There have been only five reports of hepatic FNH occurring after liver transplantation [15, 16]. The age at FNH occurrence ranged from 2 to 62 years, with four patients being male and one female (Table 1). The time from liver transplantation to FNH development ranged from 15 to 118 months, and the mass diameter at diagnosis ranged from 1.3 to 6.7 cm. Two of the five cases had two FNHs (Table 1). The causes of liver transplantation included biliary atresia, hepatitis B, hepatitis C, and HCC. At diagnosis, the background liver fibrosis included cirrhosis in one case and chronic hepatitis in three cases (one case not mentioned). Pathologically, this case showed a mild fatty liver and mild inflammatory cell infiltration in the portal area, but no fibrosis.

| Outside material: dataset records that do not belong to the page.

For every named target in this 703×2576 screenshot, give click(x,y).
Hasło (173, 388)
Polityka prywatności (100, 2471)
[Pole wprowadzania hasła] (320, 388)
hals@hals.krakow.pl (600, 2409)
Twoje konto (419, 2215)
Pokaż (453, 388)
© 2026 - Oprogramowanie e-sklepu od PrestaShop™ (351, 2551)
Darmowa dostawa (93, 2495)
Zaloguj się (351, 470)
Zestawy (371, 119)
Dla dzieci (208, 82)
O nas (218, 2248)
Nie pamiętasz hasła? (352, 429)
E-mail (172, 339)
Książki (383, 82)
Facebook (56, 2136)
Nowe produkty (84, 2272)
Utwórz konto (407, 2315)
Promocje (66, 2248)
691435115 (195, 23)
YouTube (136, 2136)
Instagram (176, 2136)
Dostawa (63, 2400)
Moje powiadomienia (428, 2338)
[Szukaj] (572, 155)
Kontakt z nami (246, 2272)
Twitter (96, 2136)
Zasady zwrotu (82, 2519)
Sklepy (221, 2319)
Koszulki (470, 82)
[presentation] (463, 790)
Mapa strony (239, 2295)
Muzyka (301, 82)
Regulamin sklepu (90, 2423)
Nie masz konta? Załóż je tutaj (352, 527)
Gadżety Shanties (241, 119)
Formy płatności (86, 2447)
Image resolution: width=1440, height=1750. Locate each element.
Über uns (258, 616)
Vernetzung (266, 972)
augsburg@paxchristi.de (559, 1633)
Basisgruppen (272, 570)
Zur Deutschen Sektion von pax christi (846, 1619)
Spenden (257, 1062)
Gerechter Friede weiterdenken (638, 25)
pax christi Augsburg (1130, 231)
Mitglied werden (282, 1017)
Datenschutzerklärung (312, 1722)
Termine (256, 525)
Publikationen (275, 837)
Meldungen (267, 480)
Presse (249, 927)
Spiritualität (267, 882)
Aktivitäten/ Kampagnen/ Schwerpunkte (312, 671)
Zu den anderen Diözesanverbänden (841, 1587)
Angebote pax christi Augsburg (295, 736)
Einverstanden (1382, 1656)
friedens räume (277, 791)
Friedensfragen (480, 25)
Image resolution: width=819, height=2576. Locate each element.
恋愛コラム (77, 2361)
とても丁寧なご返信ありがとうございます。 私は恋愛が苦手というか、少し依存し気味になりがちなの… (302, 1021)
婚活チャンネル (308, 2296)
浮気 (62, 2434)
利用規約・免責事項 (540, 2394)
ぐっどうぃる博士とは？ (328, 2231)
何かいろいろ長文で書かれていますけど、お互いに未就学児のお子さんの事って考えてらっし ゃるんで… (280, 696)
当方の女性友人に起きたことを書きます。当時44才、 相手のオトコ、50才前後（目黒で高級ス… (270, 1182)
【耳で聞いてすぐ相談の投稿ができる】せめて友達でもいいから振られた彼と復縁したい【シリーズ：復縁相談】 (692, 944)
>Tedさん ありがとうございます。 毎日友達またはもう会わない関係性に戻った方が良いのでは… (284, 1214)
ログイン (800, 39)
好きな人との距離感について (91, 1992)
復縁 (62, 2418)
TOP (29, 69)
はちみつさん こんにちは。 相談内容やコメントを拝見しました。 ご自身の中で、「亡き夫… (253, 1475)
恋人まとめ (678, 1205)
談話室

Table 1 Clinical features of cases of focal nodular hyperplasia after liver transplantationTransplant-induced vascular changes, such as intraoperative vascular manipulation and vascular anastomosis, are thought to cause hepatic FNH after liver transplantation [15, 16]. Wanless et al. reported that impaired liver perfusion releases platelet-derived growth factors from hepatocytes, which can cause hyperplasia of hepatocytes [3]. They also noted that a major abnormality of FNH is an increase in regional arterial blood flow [3]. Kumagai et al. concluded that FNH begins with thrombosis of the hepatic artery or portal vein, leading to local hepatic ischemia or necrosis, followed by reopening of the hepatic artery and transient tissue hyperperfusion, which results in nodule formation [17].
Three of the five previously reported cases of hepatic FNH occurring after liver transplantation had a history of portal vein thrombosis (PVT), which is considered a contributing factor to FNH development [15, 16]. However, there was no obvious history of PVT in this case. Ra et al. noted that the occurrence of FNH after living donor liver transplantation is plausible [15]. This is likely because living-donor liver transplantation involves more extensive manipulation of liver vessels than brain-dead donor liver transplantation, making it more susceptible to thrombosis [18]. Additionally, post-liver transplant patients face an increased risk of coagulation abnormalities, rejection, and infection, which may further contribute to thrombosis [19]. In this case, the patient experienced recurrent cholangitis associated with stenosis of the bile duct anastomosis. A needle biopsy was performed and no obvious thrombus was found in the specimens. However, thrombus formation in the small portal vein and hepatic artery may have contributed to the development of FNH. Furthermore, CECT performed one year after transplantation revealed a hyperattenuating lesion in the liver, which was undetectable on B-mode US but was identifiable as a tumor two years later. The liver biopsy specimens did not have enough of the background liver; therefore, it was difficult to state that immunosuppressant and rejection affected intrahepatic blood flow and development of FNH in this case.
We believe that the increase in small muscular vessels observed in this case reflects the developmental process of FNH and provides valuable insights into its progression through imaging. In this case, FNH exhibited hypointensity in the hepatobiliary phase on EOB-MRI, which was atypical. Consequently, HCA or recurrence of HCC was also considered; however, the liver biopsy results confirmed the diagnosis of FNH. There were three lesions present and only the largest was diagnosed as FNH through liver biopsy. Therefore, careful follow-up with imaging studies is necessary for the other two smaller lesions. Since FNH, like HCC, appears hypervascular on imaging, it should be considered when new lesions are detected in the liver after transplantation. Furthermore, if imaging findings are atypical for FNH, as in this case, a liver biopsy is essential to establish the correct diagnosis. FNH is potentially more prevalent in liver transplant recipients than in the general population. Due to the lack of cases described, the diagnostic potential may be overlooked by pathologists and clinicians. FNH has not been acknowledged as a potential etiology of liver nodules post-transplant and warrants consideration in the differential diagnosis of hepatic nodules in transplanted livers.